● The task:
Beneath this task are records; print exactly the stretch of them from the line with "The width and height of the screenshot is (974, 546)." through the line with "Click the blank", both ends included.

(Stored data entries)
= = = = = = =
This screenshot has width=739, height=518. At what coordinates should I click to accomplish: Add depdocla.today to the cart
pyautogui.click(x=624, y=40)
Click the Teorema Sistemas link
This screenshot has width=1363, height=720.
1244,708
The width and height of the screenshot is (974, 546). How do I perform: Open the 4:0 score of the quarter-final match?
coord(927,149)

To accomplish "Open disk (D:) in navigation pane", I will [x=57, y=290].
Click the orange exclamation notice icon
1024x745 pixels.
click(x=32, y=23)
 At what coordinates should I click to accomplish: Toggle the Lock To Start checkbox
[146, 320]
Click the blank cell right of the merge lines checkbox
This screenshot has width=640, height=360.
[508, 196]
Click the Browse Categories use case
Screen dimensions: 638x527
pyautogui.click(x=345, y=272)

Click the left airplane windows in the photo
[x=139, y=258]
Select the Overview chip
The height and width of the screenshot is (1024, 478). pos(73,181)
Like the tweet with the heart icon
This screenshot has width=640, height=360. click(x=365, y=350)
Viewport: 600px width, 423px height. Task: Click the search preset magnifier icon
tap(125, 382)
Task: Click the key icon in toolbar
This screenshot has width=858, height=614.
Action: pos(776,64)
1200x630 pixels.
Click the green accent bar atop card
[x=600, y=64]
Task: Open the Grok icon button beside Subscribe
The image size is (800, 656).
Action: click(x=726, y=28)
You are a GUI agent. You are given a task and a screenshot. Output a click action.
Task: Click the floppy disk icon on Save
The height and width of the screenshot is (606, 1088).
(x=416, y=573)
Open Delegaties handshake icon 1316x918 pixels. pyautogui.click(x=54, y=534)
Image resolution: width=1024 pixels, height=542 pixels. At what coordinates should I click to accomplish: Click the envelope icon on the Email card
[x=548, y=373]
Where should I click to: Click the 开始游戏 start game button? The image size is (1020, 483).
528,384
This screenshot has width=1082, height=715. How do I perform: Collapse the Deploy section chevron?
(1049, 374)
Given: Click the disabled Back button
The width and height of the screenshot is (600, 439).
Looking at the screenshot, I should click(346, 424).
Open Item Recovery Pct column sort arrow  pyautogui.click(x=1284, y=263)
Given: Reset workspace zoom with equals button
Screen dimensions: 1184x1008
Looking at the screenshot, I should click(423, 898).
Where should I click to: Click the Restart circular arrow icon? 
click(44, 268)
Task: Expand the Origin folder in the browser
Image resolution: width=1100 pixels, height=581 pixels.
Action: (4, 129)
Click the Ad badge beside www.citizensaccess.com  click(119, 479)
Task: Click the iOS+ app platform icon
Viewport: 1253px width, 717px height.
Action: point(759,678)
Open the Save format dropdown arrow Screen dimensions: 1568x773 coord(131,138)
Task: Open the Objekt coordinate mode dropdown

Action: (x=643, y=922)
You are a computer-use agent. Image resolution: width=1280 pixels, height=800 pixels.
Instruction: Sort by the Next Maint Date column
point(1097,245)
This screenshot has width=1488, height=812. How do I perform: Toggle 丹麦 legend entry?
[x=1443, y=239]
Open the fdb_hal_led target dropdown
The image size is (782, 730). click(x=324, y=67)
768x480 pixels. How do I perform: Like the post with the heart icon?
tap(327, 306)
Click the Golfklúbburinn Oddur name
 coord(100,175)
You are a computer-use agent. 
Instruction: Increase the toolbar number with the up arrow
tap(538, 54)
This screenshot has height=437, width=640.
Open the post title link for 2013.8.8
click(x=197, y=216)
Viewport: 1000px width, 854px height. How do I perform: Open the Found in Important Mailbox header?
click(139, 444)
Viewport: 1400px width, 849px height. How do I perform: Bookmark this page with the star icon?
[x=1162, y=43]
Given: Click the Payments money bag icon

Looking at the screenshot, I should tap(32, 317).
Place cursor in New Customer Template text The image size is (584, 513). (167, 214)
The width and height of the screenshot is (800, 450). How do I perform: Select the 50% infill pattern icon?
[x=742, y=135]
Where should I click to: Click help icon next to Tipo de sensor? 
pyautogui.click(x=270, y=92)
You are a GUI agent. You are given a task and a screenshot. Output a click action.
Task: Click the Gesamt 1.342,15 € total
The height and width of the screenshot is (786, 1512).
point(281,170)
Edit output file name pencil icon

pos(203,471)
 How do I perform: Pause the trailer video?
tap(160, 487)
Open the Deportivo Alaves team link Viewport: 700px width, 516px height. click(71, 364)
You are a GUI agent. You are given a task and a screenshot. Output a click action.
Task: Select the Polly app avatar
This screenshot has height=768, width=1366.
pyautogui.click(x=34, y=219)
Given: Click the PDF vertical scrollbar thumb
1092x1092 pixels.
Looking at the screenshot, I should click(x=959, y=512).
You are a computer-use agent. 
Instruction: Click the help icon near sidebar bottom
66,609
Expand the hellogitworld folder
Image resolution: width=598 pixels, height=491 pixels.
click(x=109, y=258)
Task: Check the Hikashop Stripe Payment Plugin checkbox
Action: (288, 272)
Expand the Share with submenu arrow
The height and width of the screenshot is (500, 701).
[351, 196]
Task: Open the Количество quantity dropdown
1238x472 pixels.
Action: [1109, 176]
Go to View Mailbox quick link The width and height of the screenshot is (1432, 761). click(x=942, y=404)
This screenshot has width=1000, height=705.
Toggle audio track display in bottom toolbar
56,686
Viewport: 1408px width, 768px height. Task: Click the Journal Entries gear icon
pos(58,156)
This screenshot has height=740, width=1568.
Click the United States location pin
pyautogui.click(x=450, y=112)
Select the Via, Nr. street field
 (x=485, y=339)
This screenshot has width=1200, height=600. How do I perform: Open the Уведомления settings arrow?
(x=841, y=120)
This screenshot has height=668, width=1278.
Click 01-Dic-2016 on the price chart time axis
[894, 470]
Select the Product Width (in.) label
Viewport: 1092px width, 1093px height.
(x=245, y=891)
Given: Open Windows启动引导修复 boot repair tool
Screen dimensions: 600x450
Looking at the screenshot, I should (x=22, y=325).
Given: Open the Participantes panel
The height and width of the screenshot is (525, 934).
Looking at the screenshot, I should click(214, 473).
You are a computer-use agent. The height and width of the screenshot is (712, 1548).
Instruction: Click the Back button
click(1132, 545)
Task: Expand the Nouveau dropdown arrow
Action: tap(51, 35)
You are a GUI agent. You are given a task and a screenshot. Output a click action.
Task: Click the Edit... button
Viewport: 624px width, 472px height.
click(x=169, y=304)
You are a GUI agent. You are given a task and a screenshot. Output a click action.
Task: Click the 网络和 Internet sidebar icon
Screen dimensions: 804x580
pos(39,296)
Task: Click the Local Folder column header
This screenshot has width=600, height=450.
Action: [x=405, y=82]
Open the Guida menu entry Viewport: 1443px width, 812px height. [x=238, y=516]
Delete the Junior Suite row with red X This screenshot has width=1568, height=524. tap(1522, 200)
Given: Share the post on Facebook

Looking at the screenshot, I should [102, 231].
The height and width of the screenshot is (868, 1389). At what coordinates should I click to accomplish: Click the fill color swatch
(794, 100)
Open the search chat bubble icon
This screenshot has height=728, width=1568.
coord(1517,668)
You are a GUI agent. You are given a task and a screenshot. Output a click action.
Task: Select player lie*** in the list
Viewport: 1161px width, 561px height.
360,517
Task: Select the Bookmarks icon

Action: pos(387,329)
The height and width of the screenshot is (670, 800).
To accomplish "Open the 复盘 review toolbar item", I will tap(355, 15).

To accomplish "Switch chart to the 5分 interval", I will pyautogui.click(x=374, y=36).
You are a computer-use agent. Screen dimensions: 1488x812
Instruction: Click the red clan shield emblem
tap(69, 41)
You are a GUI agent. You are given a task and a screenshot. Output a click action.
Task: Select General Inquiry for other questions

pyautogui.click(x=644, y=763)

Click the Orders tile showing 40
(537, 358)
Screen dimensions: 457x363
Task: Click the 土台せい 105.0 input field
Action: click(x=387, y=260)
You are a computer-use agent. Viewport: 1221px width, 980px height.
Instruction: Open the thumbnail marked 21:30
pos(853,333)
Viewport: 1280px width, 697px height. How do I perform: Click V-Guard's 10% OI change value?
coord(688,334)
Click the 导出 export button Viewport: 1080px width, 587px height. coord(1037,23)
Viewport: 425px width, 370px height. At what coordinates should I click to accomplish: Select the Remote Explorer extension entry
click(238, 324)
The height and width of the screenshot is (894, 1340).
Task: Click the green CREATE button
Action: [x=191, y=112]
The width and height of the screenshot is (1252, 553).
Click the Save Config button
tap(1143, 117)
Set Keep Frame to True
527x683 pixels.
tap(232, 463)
= = = = = = =
● Solution to the exercise:
The width and height of the screenshot is (974, 546). How do I perform: Open the 4:0 score of the quarter-final match?
coord(927,149)

To accomplish "Open disk (D:) in navigation pane", I will [x=57, y=290].
Click the orange exclamation notice icon
1024x745 pixels.
click(x=32, y=23)
 At what coordinates should I click to accomplish: Toggle the Lock To Start checkbox
[146, 320]
Click the blank cell right of the merge lines checkbox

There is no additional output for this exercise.